Work through the records below and copy every line that includes "button".

Stored records:
::::::::::

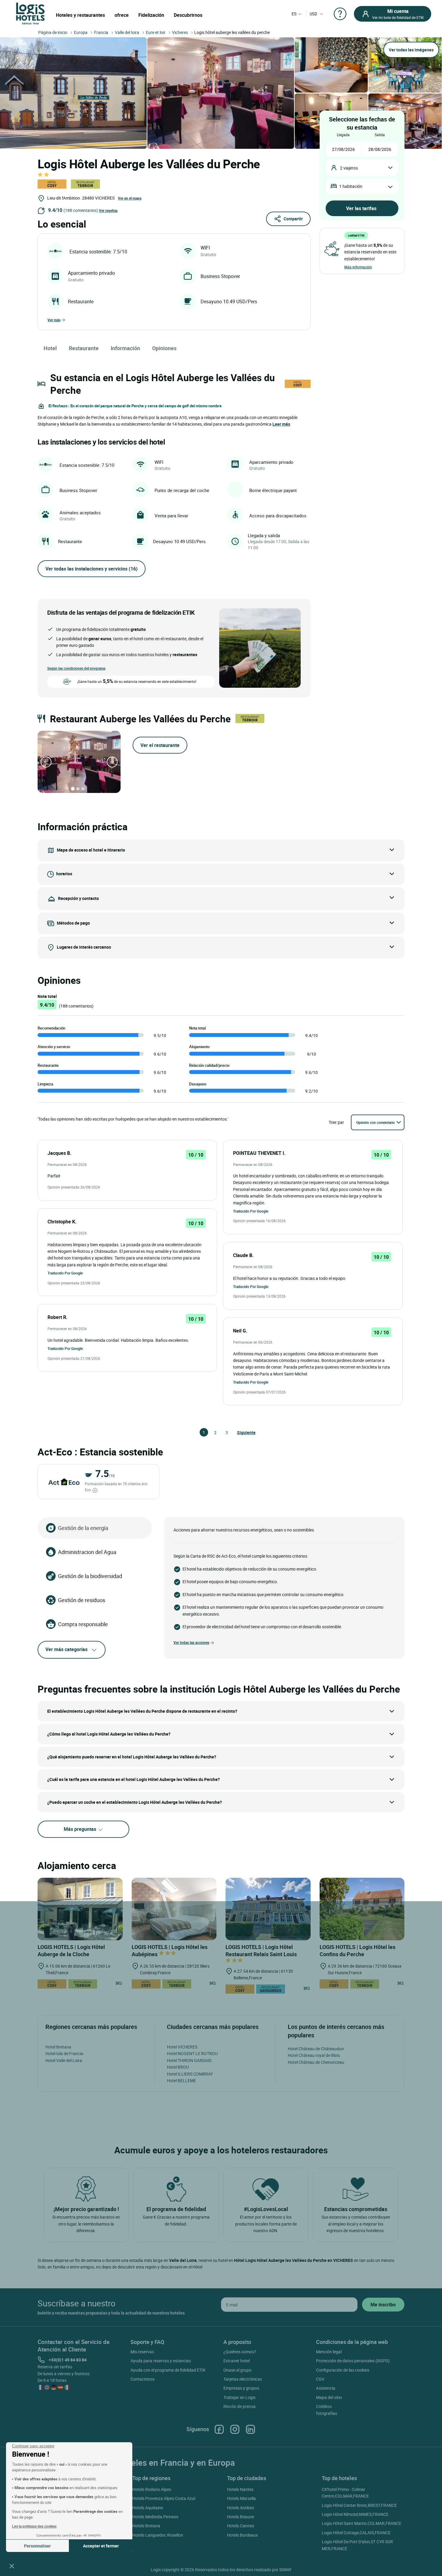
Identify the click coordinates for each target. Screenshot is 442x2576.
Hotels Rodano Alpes (151, 2489)
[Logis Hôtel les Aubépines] (174, 1909)
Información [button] (125, 348)
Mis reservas (142, 2351)
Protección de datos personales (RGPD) (353, 2360)
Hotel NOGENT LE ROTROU (192, 2053)
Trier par (336, 1122)
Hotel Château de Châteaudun (316, 2048)
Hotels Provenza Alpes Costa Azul (163, 2498)
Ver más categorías (66, 1649)
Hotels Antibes (240, 2507)
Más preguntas (80, 1829)
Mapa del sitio (329, 2397)
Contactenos (142, 2379)
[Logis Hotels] (30, 13)
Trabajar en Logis (239, 2397)
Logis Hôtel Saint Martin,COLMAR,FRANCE (361, 2523)
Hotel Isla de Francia (64, 2053)
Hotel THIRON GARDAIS (189, 2060)
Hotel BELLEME (181, 2080)
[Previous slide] (46, 762)
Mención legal (329, 2351)
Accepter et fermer (101, 2546)
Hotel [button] (50, 348)
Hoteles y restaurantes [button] (80, 15)
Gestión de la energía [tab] (83, 1527)
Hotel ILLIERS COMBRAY (190, 2074)
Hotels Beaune (240, 2516)
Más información (358, 267)
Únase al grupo (237, 2370)
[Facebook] (219, 2429)
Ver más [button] (54, 319)
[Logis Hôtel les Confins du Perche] (362, 1909)
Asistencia (325, 2388)
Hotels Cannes (240, 2526)
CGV (320, 2379)
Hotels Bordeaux (242, 2535)
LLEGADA (343, 134)
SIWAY (285, 2569)
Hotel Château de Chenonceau (316, 2062)
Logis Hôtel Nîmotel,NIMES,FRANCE (355, 2514)
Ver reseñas (108, 210)
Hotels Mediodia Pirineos (155, 2516)
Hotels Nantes (240, 2489)
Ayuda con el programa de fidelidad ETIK (168, 2370)
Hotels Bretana (146, 2526)
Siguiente (239, 1432)
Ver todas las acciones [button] (191, 1642)
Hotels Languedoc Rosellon (157, 2535)
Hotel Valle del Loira (63, 2060)
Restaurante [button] (84, 348)
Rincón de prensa (239, 2406)
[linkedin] (250, 2429)
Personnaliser (37, 2546)
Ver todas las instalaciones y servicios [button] (91, 568)
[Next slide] (112, 762)
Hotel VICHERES (182, 2047)
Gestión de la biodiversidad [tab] (90, 1576)
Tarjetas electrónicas (242, 2379)
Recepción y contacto (78, 898)
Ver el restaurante (160, 745)
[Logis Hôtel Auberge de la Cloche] (80, 1909)
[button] (12, 2566)
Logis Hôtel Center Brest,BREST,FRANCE (359, 2505)
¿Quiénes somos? (239, 2351)
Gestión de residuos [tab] (81, 1600)
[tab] (73, 789)
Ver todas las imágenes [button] (411, 50)
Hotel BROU (178, 2067)
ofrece (122, 15)
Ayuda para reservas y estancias (160, 2360)
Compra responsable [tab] (83, 1624)
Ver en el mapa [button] (129, 198)
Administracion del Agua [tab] (87, 1552)
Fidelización (151, 15)
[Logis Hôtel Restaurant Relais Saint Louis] (268, 1909)
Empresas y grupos (241, 2388)
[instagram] (234, 2429)
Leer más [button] (281, 424)
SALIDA (380, 134)
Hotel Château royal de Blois (314, 2055)
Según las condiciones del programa (76, 668)
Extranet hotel (236, 2360)
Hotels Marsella (241, 2498)
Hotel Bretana (58, 2047)
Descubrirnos (188, 15)
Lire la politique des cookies (34, 2526)
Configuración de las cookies (342, 2370)
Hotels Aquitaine (147, 2507)
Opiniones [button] (164, 348)
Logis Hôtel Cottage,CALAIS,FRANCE (356, 2532)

::::::::::

→ Answer section:
Información [button] (125, 348)
Hotel [button] (50, 348)
Hoteles y restaurantes [button] (80, 15)
Ver más [button] (54, 319)
Ver todas las acciones [button] (191, 1642)
Restaurante [button] (84, 348)
Ver todas las instalaciones y servicios [button] (91, 568)
[button] (12, 2566)
Ver todas las imágenes [button] (411, 50)
Ver en el mapa [button] (129, 198)
Leer más [button] (281, 424)
Opiniones [button] (164, 348)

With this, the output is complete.